The exercise
Rewrite all of the items below with every "Expand" changed to "Unfold", leaving everything else as it is.

Dataset
────────────────
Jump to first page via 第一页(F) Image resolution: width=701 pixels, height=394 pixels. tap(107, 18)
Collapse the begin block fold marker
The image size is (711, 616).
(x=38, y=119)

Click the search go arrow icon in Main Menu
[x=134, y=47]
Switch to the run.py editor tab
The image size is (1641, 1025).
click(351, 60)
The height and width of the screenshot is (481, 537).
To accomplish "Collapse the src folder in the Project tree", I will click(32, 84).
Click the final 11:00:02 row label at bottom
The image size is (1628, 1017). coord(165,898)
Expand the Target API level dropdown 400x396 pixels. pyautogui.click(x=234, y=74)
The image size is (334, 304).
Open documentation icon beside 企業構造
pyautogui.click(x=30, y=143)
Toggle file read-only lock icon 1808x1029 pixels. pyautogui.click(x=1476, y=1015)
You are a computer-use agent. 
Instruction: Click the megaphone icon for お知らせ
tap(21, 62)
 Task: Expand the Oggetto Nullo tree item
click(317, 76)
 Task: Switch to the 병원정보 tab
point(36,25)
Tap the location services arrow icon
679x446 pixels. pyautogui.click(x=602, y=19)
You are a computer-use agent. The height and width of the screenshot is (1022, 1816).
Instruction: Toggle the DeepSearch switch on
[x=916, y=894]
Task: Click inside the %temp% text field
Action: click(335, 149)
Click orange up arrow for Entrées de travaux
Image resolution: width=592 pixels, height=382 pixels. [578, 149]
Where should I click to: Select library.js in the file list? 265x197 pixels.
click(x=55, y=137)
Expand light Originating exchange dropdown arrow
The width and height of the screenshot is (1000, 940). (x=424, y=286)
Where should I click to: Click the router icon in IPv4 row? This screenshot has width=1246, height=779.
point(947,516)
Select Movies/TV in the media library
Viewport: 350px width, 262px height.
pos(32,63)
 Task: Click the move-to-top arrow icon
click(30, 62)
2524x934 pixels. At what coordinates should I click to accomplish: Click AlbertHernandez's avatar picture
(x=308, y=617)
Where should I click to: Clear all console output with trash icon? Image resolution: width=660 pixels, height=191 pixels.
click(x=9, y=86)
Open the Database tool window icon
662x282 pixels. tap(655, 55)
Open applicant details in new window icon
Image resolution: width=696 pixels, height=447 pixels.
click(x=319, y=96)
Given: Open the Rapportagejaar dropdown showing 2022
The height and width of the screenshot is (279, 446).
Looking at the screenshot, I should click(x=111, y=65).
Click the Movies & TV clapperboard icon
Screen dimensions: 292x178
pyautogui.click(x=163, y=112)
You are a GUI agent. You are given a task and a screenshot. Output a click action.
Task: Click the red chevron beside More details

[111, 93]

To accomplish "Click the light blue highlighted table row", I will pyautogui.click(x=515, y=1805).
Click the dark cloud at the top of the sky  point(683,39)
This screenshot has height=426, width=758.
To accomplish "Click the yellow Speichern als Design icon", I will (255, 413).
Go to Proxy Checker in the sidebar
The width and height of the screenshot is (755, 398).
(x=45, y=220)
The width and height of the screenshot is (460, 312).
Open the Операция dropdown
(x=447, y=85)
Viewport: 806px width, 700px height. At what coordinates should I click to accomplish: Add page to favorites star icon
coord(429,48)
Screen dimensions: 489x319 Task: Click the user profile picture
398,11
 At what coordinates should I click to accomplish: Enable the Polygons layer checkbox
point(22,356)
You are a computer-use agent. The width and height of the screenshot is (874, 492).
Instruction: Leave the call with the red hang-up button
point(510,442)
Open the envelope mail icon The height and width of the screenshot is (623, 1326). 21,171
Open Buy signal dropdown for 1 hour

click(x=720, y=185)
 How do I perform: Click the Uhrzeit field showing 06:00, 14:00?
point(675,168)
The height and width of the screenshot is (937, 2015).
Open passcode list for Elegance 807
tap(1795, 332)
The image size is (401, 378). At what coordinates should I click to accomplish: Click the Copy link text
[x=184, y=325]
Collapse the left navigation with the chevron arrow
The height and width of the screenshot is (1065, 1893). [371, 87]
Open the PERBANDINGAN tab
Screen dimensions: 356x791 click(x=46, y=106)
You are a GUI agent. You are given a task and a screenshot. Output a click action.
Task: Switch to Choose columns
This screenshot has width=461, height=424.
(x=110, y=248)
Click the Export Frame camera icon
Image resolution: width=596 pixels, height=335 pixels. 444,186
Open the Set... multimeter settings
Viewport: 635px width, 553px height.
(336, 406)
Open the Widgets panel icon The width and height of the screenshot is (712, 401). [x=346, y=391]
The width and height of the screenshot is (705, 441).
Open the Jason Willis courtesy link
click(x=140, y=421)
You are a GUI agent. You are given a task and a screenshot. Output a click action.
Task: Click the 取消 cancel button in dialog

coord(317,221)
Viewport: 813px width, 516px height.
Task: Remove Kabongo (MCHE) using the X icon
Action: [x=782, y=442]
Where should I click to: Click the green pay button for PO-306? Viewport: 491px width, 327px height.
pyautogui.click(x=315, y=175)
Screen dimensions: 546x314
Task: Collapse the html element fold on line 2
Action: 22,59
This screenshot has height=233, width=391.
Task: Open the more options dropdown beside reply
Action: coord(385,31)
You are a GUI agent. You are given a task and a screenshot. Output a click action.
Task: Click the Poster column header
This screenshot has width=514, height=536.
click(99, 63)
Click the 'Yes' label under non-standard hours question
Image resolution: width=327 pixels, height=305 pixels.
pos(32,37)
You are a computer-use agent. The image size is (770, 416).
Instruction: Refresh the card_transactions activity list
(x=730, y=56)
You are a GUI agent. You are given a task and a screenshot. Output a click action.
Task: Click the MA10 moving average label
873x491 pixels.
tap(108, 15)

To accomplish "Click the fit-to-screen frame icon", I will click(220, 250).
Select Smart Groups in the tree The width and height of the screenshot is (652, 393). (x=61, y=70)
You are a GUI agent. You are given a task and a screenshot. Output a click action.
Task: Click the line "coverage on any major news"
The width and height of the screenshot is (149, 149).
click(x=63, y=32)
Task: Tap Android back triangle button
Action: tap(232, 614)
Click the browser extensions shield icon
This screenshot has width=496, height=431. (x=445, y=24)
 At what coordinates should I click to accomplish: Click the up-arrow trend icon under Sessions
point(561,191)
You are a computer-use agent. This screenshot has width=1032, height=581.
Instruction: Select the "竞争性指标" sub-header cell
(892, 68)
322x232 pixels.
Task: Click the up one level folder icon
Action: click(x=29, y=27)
────────────────
Answer below
Jump to first page via 第一页(F) Image resolution: width=701 pixels, height=394 pixels. tap(107, 18)
Collapse the begin block fold marker
The image size is (711, 616).
(x=38, y=119)

Click the search go arrow icon in Main Menu
[x=134, y=47]
Switch to the run.py editor tab
The image size is (1641, 1025).
click(351, 60)
The height and width of the screenshot is (481, 537).
To accomplish "Collapse the src folder in the Project tree", I will click(32, 84).
Click the final 11:00:02 row label at bottom
The image size is (1628, 1017). coord(165,898)
Unfold the Target API level dropdown 400x396 pixels. pyautogui.click(x=234, y=74)
The image size is (334, 304).
Open documentation icon beside 企業構造
pyautogui.click(x=30, y=143)
Toggle file read-only lock icon 1808x1029 pixels. pyautogui.click(x=1476, y=1015)
You are a computer-use agent. 
Instruction: Click the megaphone icon for お知らせ
tap(21, 62)
 Task: Unfold the Oggetto Nullo tree item
click(317, 76)
 Task: Switch to the 병원정보 tab
point(36,25)
Tap the location services arrow icon
679x446 pixels. pyautogui.click(x=602, y=19)
You are a computer-use agent. The height and width of the screenshot is (1022, 1816).
Instruction: Toggle the DeepSearch switch on
[x=916, y=894]
Task: Click inside the %temp% text field
Action: click(335, 149)
Click orange up arrow for Entrées de travaux
Image resolution: width=592 pixels, height=382 pixels. [578, 149]
Where should I click to: Select library.js in the file list? 265x197 pixels.
click(x=55, y=137)
Unfold light Originating exchange dropdown arrow
The width and height of the screenshot is (1000, 940). (x=424, y=286)
Where should I click to: Click the router icon in IPv4 row? This screenshot has width=1246, height=779.
point(947,516)
Select Movies/TV in the media library
Viewport: 350px width, 262px height.
pos(32,63)
 Task: Click the move-to-top arrow icon
click(30, 62)
2524x934 pixels. At what coordinates should I click to accomplish: Click AlbertHernandez's avatar picture
(x=308, y=617)
Where should I click to: Clear all console output with trash icon? Image resolution: width=660 pixels, height=191 pixels.
click(x=9, y=86)
Open the Database tool window icon
662x282 pixels. tap(655, 55)
Open applicant details in new window icon
Image resolution: width=696 pixels, height=447 pixels.
click(x=319, y=96)
Given: Open the Rapportagejaar dropdown showing 2022
The height and width of the screenshot is (279, 446).
Looking at the screenshot, I should click(x=111, y=65).
Click the Movies & TV clapperboard icon
Screen dimensions: 292x178
pyautogui.click(x=163, y=112)
You are a GUI agent. You are given a task and a screenshot. Output a click action.
Task: Click the red chevron beside More details

[111, 93]

To accomplish "Click the light blue highlighted table row", I will pyautogui.click(x=515, y=1805).
Click the dark cloud at the top of the sky  point(683,39)
This screenshot has height=426, width=758.
To accomplish "Click the yellow Speichern als Design icon", I will (255, 413).
Go to Proxy Checker in the sidebar
The width and height of the screenshot is (755, 398).
(x=45, y=220)
The width and height of the screenshot is (460, 312).
Open the Операция dropdown
(x=447, y=85)
Viewport: 806px width, 700px height. At what coordinates should I click to accomplish: Add page to favorites star icon
coord(429,48)
Screen dimensions: 489x319 Task: Click the user profile picture
398,11
 At what coordinates should I click to accomplish: Enable the Polygons layer checkbox
point(22,356)
You are a computer-use agent. The width and height of the screenshot is (874, 492).
Instruction: Leave the call with the red hang-up button
point(510,442)
Open the envelope mail icon The height and width of the screenshot is (623, 1326). 21,171
Open Buy signal dropdown for 1 hour

click(x=720, y=185)
 How do I perform: Click the Uhrzeit field showing 06:00, 14:00?
point(675,168)
The height and width of the screenshot is (937, 2015).
Open passcode list for Elegance 807
tap(1795, 332)
The image size is (401, 378). At what coordinates should I click to accomplish: Click the Copy link text
[x=184, y=325]
Collapse the left navigation with the chevron arrow
The height and width of the screenshot is (1065, 1893). [371, 87]
Open the PERBANDINGAN tab
Screen dimensions: 356x791 click(x=46, y=106)
You are a GUI agent. You are given a task and a screenshot. Output a click action.
Task: Switch to Choose columns
This screenshot has width=461, height=424.
(x=110, y=248)
Click the Export Frame camera icon
Image resolution: width=596 pixels, height=335 pixels. 444,186
Open the Set... multimeter settings
Viewport: 635px width, 553px height.
(336, 406)
Open the Widgets panel icon The width and height of the screenshot is (712, 401). [x=346, y=391]
The width and height of the screenshot is (705, 441).
Open the Jason Willis courtesy link
click(x=140, y=421)
You are a GUI agent. You are given a task and a screenshot. Output a click action.
Task: Click the 取消 cancel button in dialog

coord(317,221)
Viewport: 813px width, 516px height.
Task: Remove Kabongo (MCHE) using the X icon
Action: [x=782, y=442]
Where should I click to: Click the green pay button for PO-306? Viewport: 491px width, 327px height.
pyautogui.click(x=315, y=175)
Screen dimensions: 546x314
Task: Collapse the html element fold on line 2
Action: 22,59
This screenshot has height=233, width=391.
Task: Open the more options dropdown beside reply
Action: coord(385,31)
You are a GUI agent. You are given a task and a screenshot. Output a click action.
Task: Click the Poster column header
This screenshot has width=514, height=536.
click(99, 63)
Click the 'Yes' label under non-standard hours question
Image resolution: width=327 pixels, height=305 pixels.
pos(32,37)
You are a computer-use agent. The image size is (770, 416).
Instruction: Refresh the card_transactions activity list
(x=730, y=56)
You are a GUI agent. You are given a task and a screenshot. Output a click action.
Task: Click the MA10 moving average label
873x491 pixels.
tap(108, 15)

To accomplish "Click the fit-to-screen frame icon", I will click(220, 250).
Select Smart Groups in the tree The width and height of the screenshot is (652, 393). (x=61, y=70)
You are a GUI agent. You are given a task and a screenshot. Output a click action.
Task: Click the line "coverage on any major news"
The width and height of the screenshot is (149, 149).
click(x=63, y=32)
Task: Tap Android back triangle button
Action: tap(232, 614)
Click the browser extensions shield icon
This screenshot has width=496, height=431. (x=445, y=24)
 At what coordinates should I click to accomplish: Click the up-arrow trend icon under Sessions
point(561,191)
You are a computer-use agent. This screenshot has width=1032, height=581.
Instruction: Select the "竞争性指标" sub-header cell
(892, 68)
322x232 pixels.
Task: Click the up one level folder icon
Action: click(x=29, y=27)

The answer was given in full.